Begin
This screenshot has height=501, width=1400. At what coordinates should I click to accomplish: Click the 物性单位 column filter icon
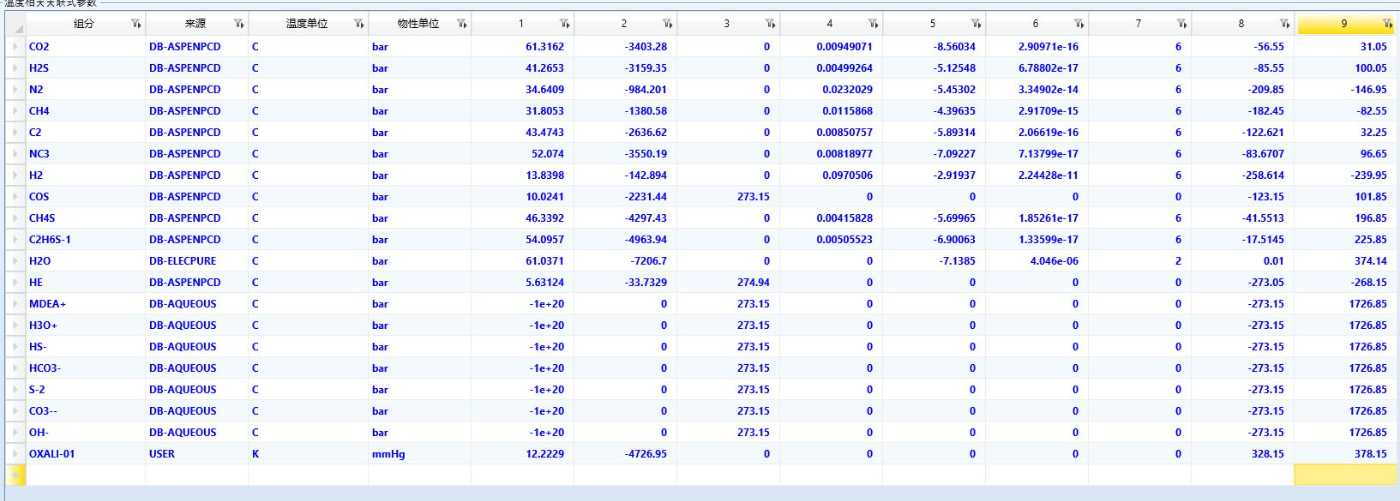[461, 23]
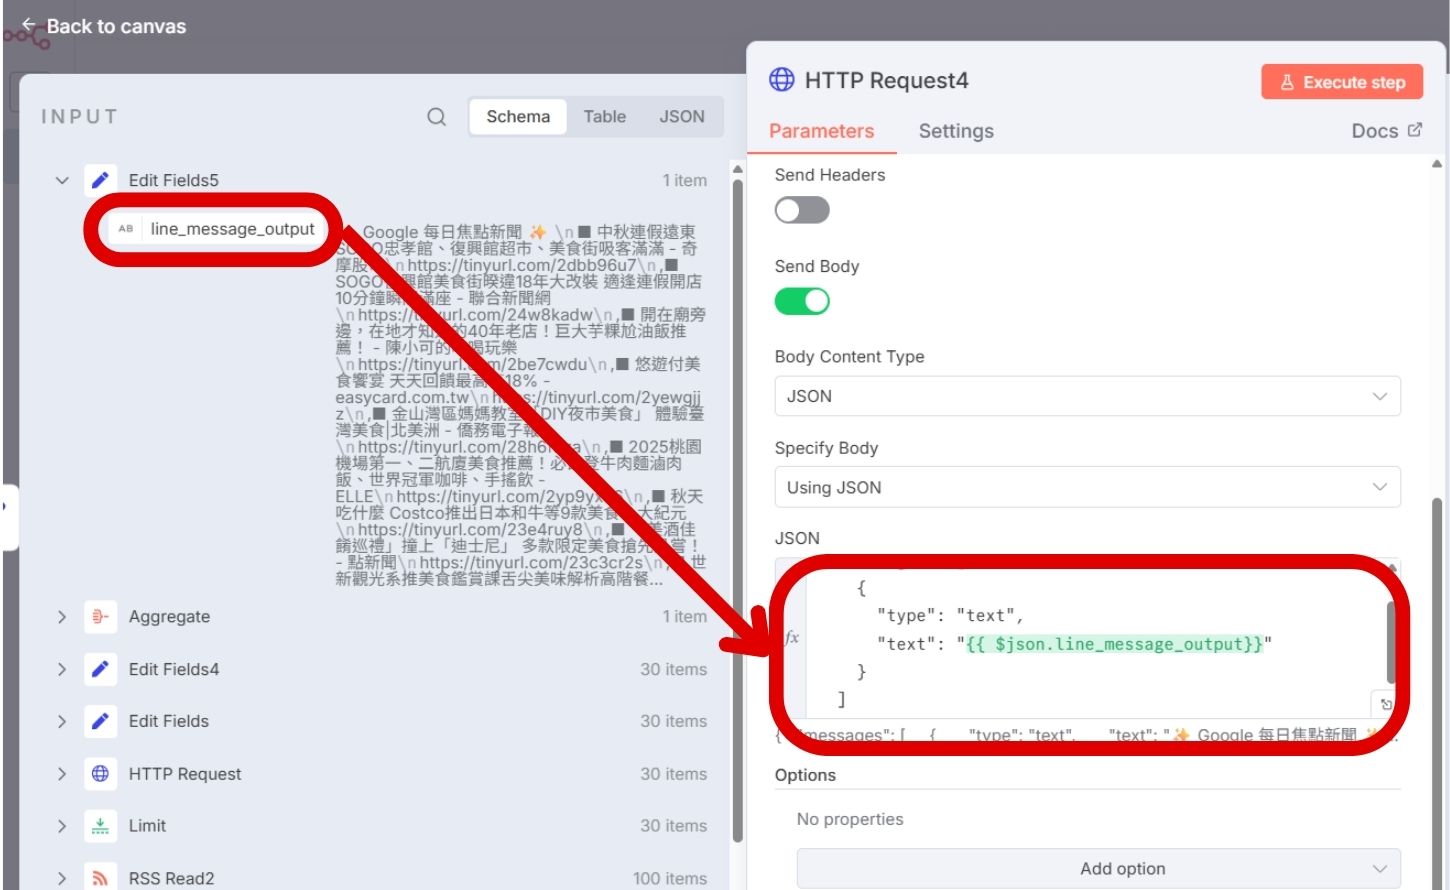Select the Limit node icon
Viewport: 1450px width, 890px height.
(x=100, y=825)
End
◆ Given request ◆
Reproduce all of the rows above with "screenshot" swapped for "image" and nothing else altered. Omit the pictures from your answer.

◆ Task answer ◆
This image has height=501, width=1400. At what coordinates should I click to accomplish: Click the 物性单位 column filter icon
[461, 23]
Select the Limit node icon
Viewport: 1450px width, 890px height.
(x=100, y=825)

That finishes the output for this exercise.